Excavations at Ramla in 1949, 1973, and the 1990’s were mainly isolated and salvage work designed to test the land for the construction of new urban development and put recent Russian unemployed immigrants to work. These disparate projects were for the most part uncoordinated, unpublished, and in some cases, not located today. As a result, very little is understood about the nature of the Islamic city of Ramla and its relation to Islamic settlement and material culture in Israel in general. Only very recently has the IAA with the collaboration of the Council for British Research in the Levant begun to produce an integrative map and city plan of Ramla and renew major excavations. The next step for the progress of Islamic archaeology in Israel is to integrate excavations of other sites in a wider framework of Islamic excavations and make these accessible to the public who, in turn, can benefit from understanding their own contextualized place in the history of Israel and Palestine.

Peterson’s article provides a good examination into the role, history, and current state of Islamic archaeology. Furthermore, it shows how political ideology uses historical narratives for its own purposes and how these affect (and have affected) areas of academic study. He takes a positive stance toward the future of Islamic archaeology. I would temper this with further criticism regarding Israel’s role in the promotion of Islamic archaeology. Although there are a small but good number of Israeli archaeologists working on Islamic periods and research such as at Ramla shows an increased interest in Islamic archaeology the political ideologies of Israel continue to sublimate the understanding of Islamic archaeology, particularly in the areas of tourism – one of Israel’s biggest sources of revenue.

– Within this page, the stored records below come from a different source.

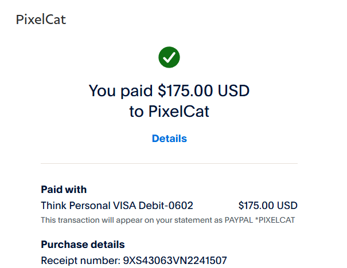Click Think Personal VISA Debit-0602 payment method

[117, 206]
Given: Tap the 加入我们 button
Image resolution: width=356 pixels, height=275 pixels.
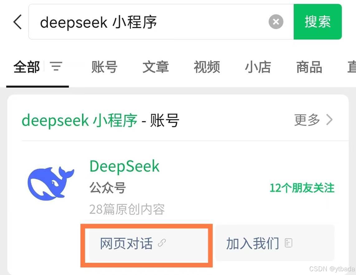Looking at the screenshot, I should (x=275, y=243).
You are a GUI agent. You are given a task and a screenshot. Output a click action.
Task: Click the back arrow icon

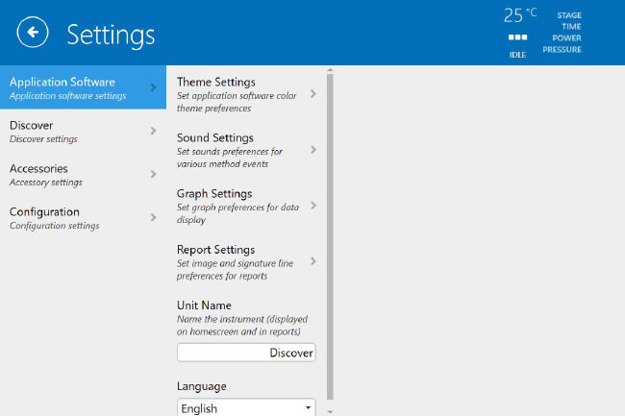pyautogui.click(x=33, y=33)
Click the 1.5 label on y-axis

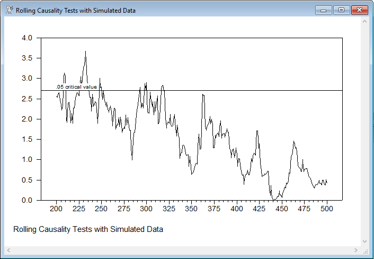[27, 140]
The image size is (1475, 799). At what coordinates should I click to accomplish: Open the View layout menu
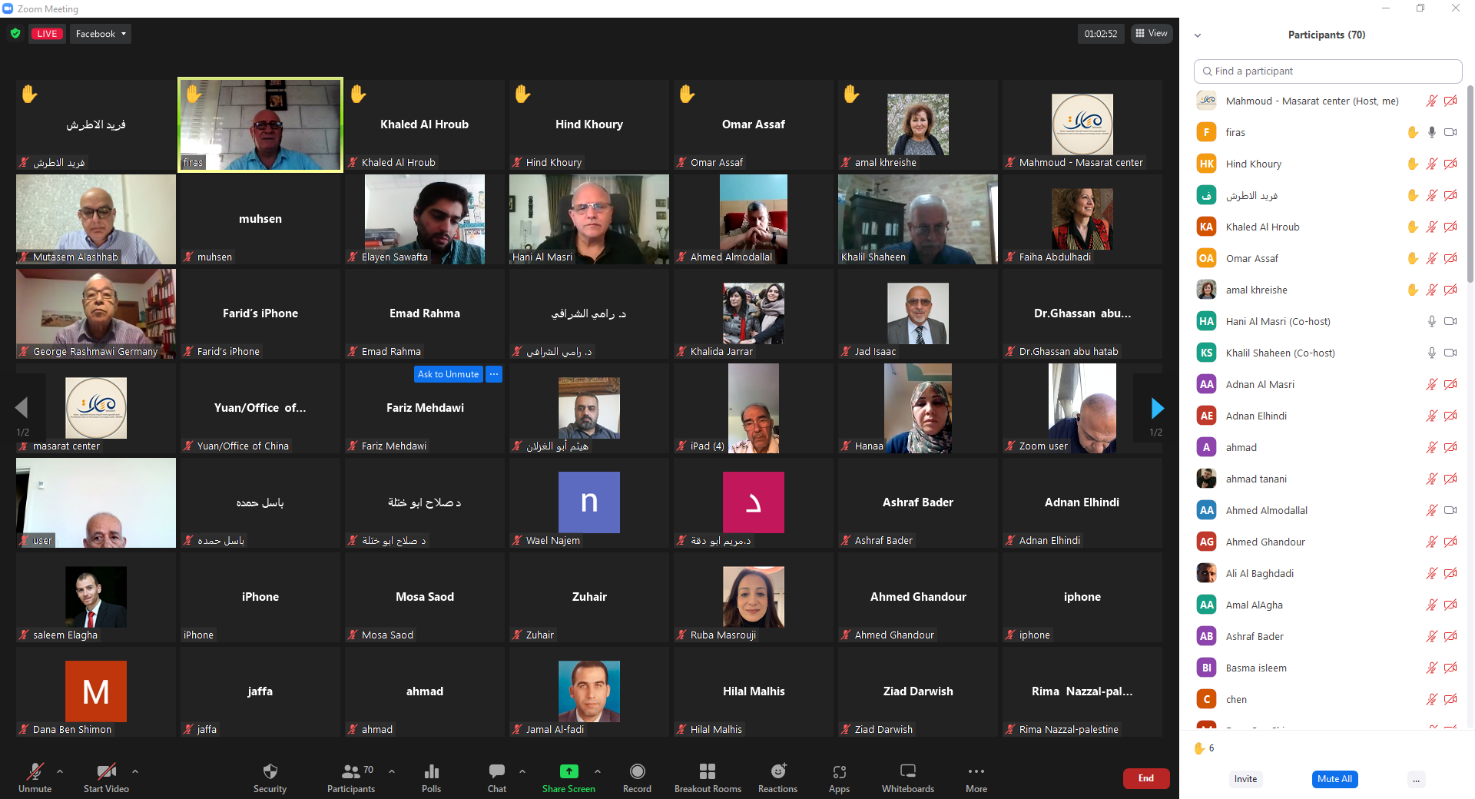1151,34
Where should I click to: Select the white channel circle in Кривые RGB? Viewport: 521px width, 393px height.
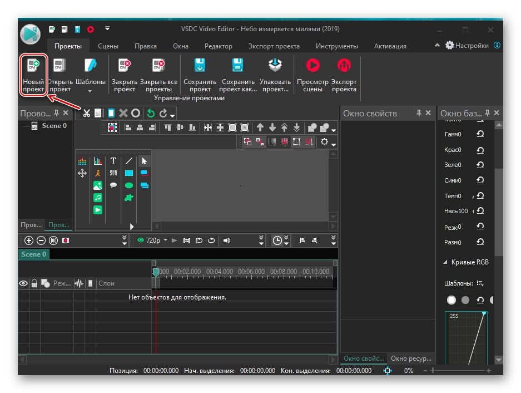451,300
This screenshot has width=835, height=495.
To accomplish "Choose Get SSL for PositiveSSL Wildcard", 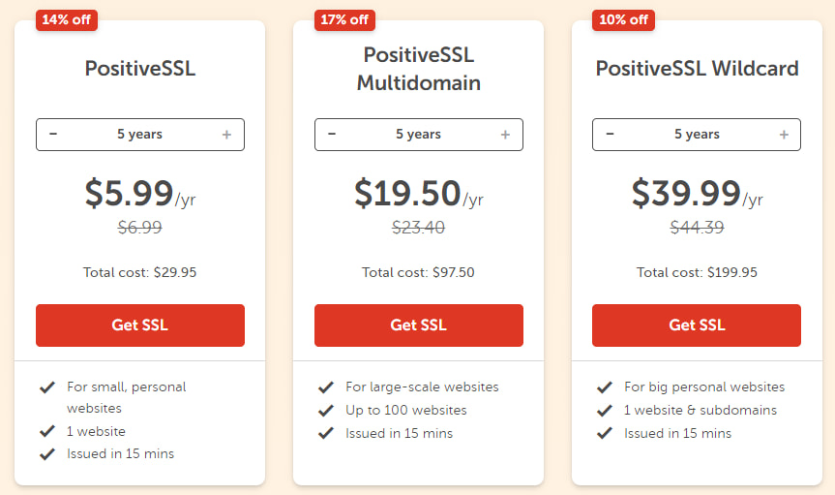I will pyautogui.click(x=697, y=325).
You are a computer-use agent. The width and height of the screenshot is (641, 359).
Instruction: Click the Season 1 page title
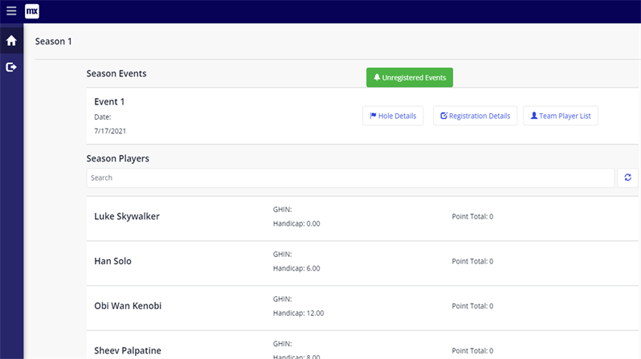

By way of another case study, I will briefly mention Islamic archaeology at the port site of Caesarea, the capital of Palestine in the Roman period and a larger city than classical Jerusalem. Excavators uncovered an important Early Islamic (8th – 10th century) domestic and industrial quarter consisting of a dense arrangement of houses, streets, shops, and sewerage systems in the filled-in ‘Inner Harbor’ of the port. Since the study of Islamic remains tend to focus on the monumental and religious, so little is known about Early Islamic daily life. Caesarea today is one of the most beautifully arranged tourist accessible archaeological sites. Its extensive structures are well labeled, restored, and outfitted with sitting areas and places to eat, all under National Park preservation and beautification program. The Inner Harbor, the locus of the Islamic occupation of Caesarea however, has been completely filled in and is now a perfectly green lawn; an empty space or, if you will, a proverbial wilderness.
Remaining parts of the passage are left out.